Written task: Recast the stretch from the line containing "pixels, height=651 pixels." through the line containing "This screenshot has width=932, height=356." as a Markdown table with two columns, Row and Line. Put a row number in the first column and the line in the second, and leave out any blank lines.

Dataset:
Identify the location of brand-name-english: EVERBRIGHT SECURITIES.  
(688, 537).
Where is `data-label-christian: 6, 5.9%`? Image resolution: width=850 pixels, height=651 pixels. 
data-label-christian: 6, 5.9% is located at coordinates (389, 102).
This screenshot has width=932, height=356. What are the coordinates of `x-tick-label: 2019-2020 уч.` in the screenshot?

---

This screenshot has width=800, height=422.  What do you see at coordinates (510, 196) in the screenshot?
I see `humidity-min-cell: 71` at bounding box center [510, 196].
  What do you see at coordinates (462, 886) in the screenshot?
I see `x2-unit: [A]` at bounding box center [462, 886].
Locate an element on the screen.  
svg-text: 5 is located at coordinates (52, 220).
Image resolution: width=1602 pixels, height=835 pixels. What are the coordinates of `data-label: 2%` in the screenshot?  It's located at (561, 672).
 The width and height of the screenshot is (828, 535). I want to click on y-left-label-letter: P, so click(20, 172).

==

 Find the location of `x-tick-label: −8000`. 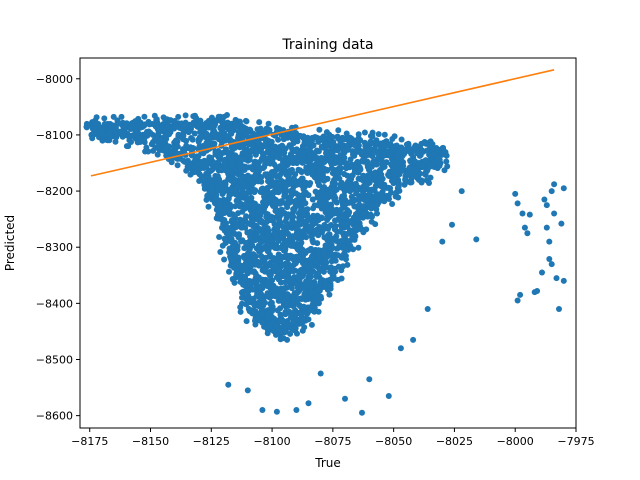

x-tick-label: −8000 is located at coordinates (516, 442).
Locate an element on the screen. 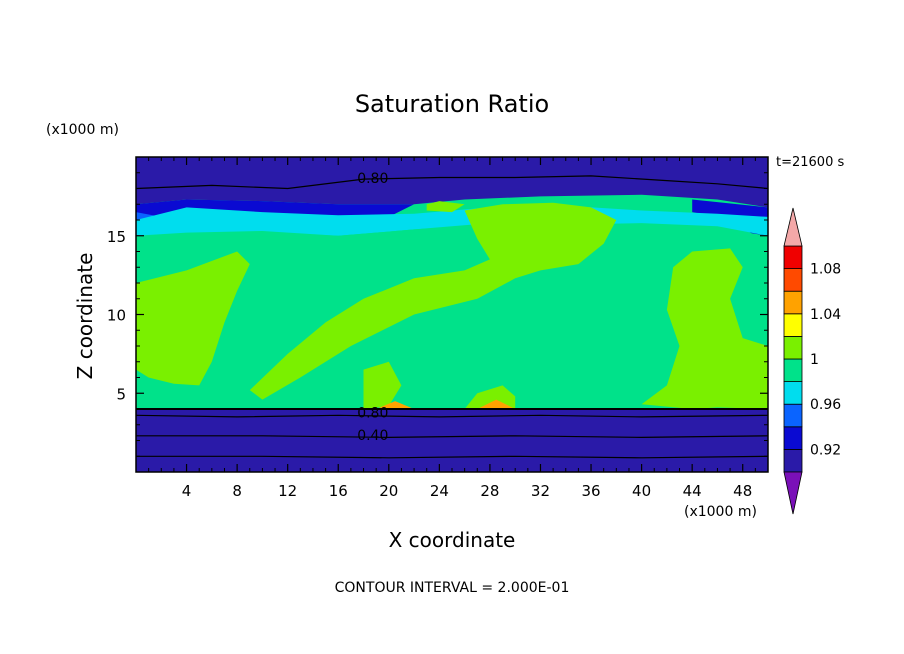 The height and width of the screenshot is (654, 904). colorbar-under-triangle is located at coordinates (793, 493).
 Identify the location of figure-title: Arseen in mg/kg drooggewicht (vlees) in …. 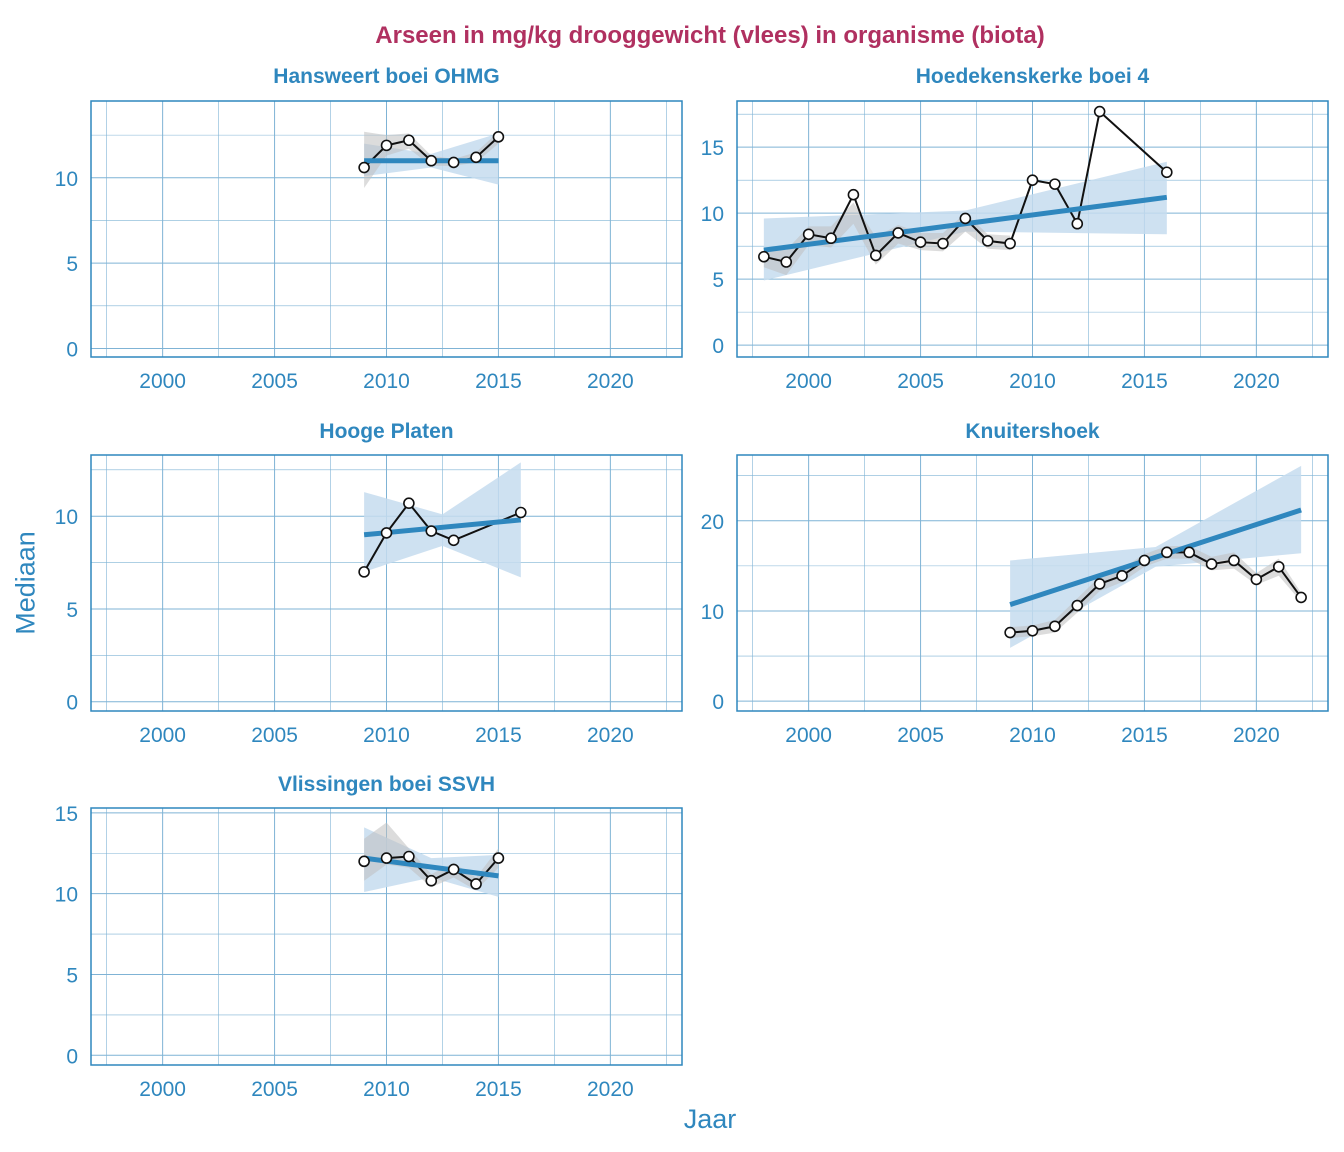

Response below:
| Row | Line |
|---|---|
| 1 | Where is `data-label-christian: 6, 5.9%`? Image resolution: width=850 pixels, height=651 pixels.  |
| 2 | data-label-christian: 6, 5.9% is located at coordinates (389, 102). |
| 3 | This screenshot has width=932, height=356. What are the coordinates of `x-tick-label: 2019-2020 уч.` in the screenshot? |